Prosecutors claim Sarkozy spent nearly 43 million euros ($51 million) on his lavish re-election bid — almost double the legal limit of 22.5 million euros — using fake invoices, and demanded he answer the charges in court.
Sarkozy has denounced the charges, saying he was unaware of the fraud by executives at the public relations firm Bygmalion, who are also among a total of 13 people likely to face trial.
Sarkozy’s lawyers appealed to the Constitutional Council, which rules on the admissibility of laws and legal rulings, arguing that he had already paid a financial penalty for the overspending.
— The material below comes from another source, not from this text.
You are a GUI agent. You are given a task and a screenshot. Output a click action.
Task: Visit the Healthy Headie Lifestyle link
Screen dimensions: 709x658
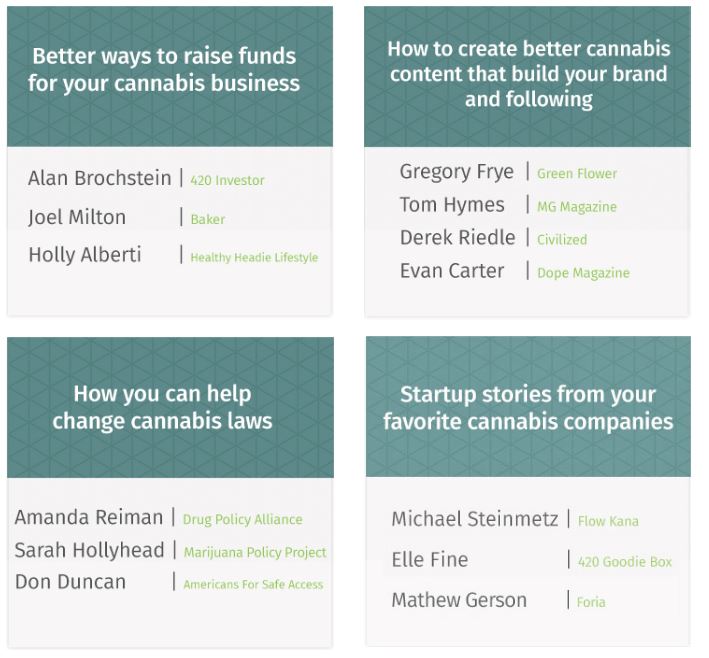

Bygmalion executives and Jerome Lavrilleux, the deputy manager of Sarkozy’s 2012 campaign, have acknowledged the existence of fraud and false accounting.
On Friday, the Constitutional Council ruled that a criminal trial was justified on the grounds that it concerned “the potential breach of probity by candidates or elected officials.”
“It’s a big disappointment,” one of Sarkozy’s lawyers, Emmanuel Piwnica, told AFP.
Sarkozy retired from political life after failing to secure the nomination from his rightwing Republicans party for the 2017 presidential election, won by centrist Emmanuel Macron.
He would be the second former French head of state to face trial since the founding of the Fifth Republic in 1958.
In 2011, former president Jacques Chirac was given a two-year suspended sentence for embezzlement and misuse of public funds during his time as mayor of Paris.